The hype behind Russian football had started to unravel quickly, most notably with the rise and demise of Anzhi Makhachkala. Expectations never quite coincided with reality and Russian football’s advance within the game began to recede. World football instead turned its attention to a new league of riches to the south-east of Russia’s land border; China.
The Chinese Super League created quite a stir in the world of football that could only be compared to that of Russian football at the start of the decade with what appeared to be every top player being linked with a transfer there. Witsel, continuing with his trendsetting career path, left Italian giants Juventus at the altar as he signed an €18 million a year deal with Tianjin Quanjian in January 2017.

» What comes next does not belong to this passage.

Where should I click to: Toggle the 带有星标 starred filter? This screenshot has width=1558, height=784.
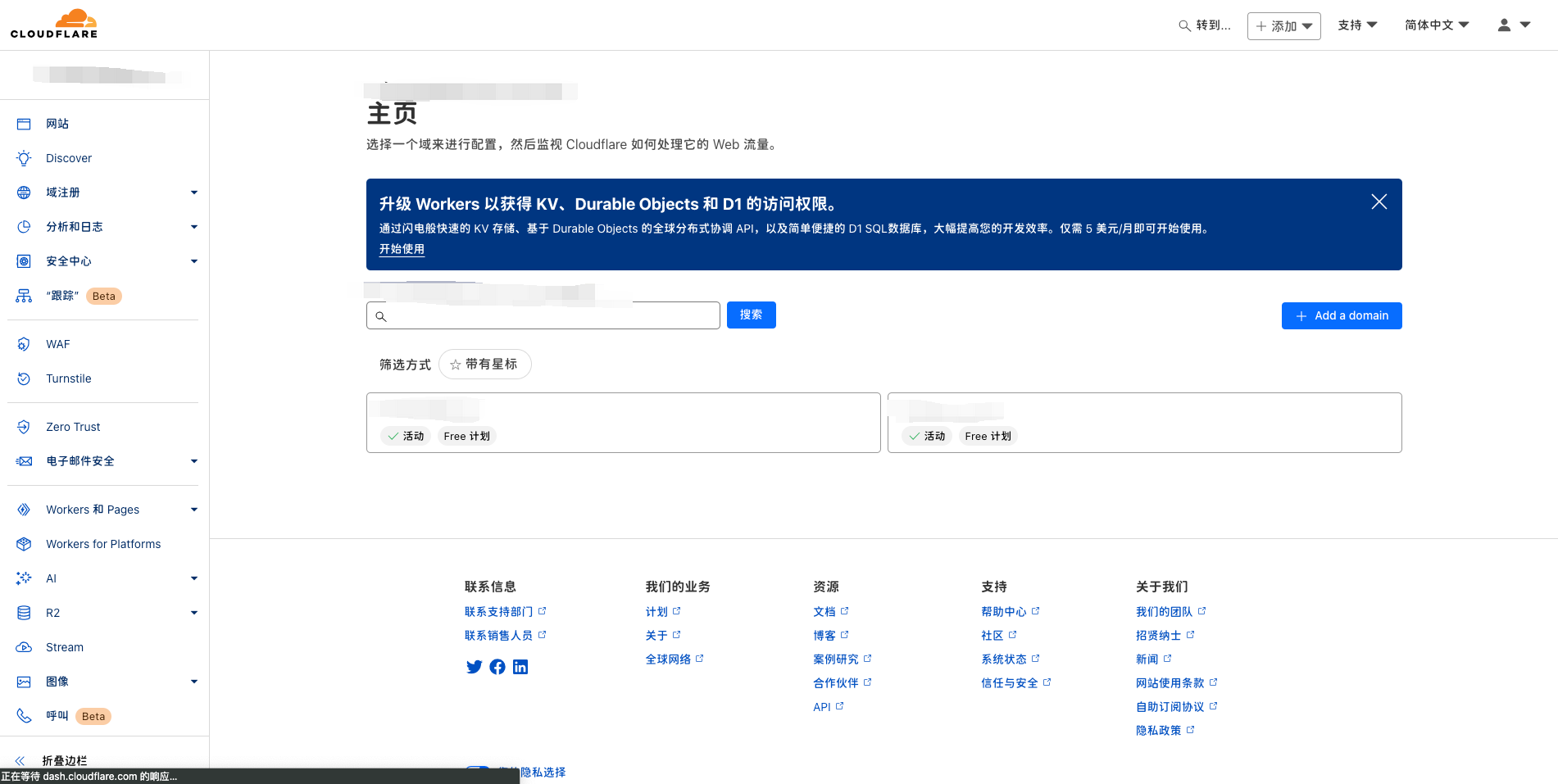(484, 365)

He would score the club’s first ever goal in the Chinese Super League during a draw with Shanghai Shenhua. Once again, however, there was disappointment in Belgium that their national team midfielder had chosen the ‘easy’ route laden with financial benefit and plastic success. However, Witsel has never shone away from his financial motivations, saying in November 2017, “I don’t deny the economic aspect was important and my choice was made especially with the money in mind.”
Furthermore, Witsel’s foreign exploits at a domestic level have never jeopardised his national team status. His quality never faded in the memory of Belgium’s national team coaches during his time in Russia or China and today he can boast of over 100 international caps, most recently in Russia at the 2018 World Cup where he anchored a Belgium midfield that made it to the semi-final, put out by eventual winners France.
Witsel’s footballing ability has always presided over weaknesses in his domestic competition when it has come to playing for Belgium, unlike many top class footballers who sacrifice international football when they move to the likes of the United States or China. Prior to the 2014 World Cup, the then Belgian national team coach Marc Wilmots was quoted saying, “When I’m setting up my team, Witsel is the first name on the team sheet”.
In the summer of 2018, on the back of his standout campaign at the World Cup, Borussia Dortmund made Witsel their main target and spent €23 million to get their man. On Europe’s big stage, Witsel is performing at a high level; a conductor of Dortmund’s “modern jazz” football according to the club’s sporting director, Michael Zorc. Like a top boxer, he adjusts his game to match any given opposition, regardless of the level of competition. Any concern for his ability to play in the big leagues has been firmly quashed and we are now able to see him in his prime years of football in one of Europe’s big leagues.
Although not joining one of Europe’s top five leagues until the age of 29, Witsel’s talent and credentials have never subsided. His career path offers a new trajectory for today’s young talent to set their sights. Overcoming adversity and constant scrutiny, Witsel will be able to one day reflect on a career that has evaded similarity and placed him in a category nothing short of a modern-day footballing bohemian.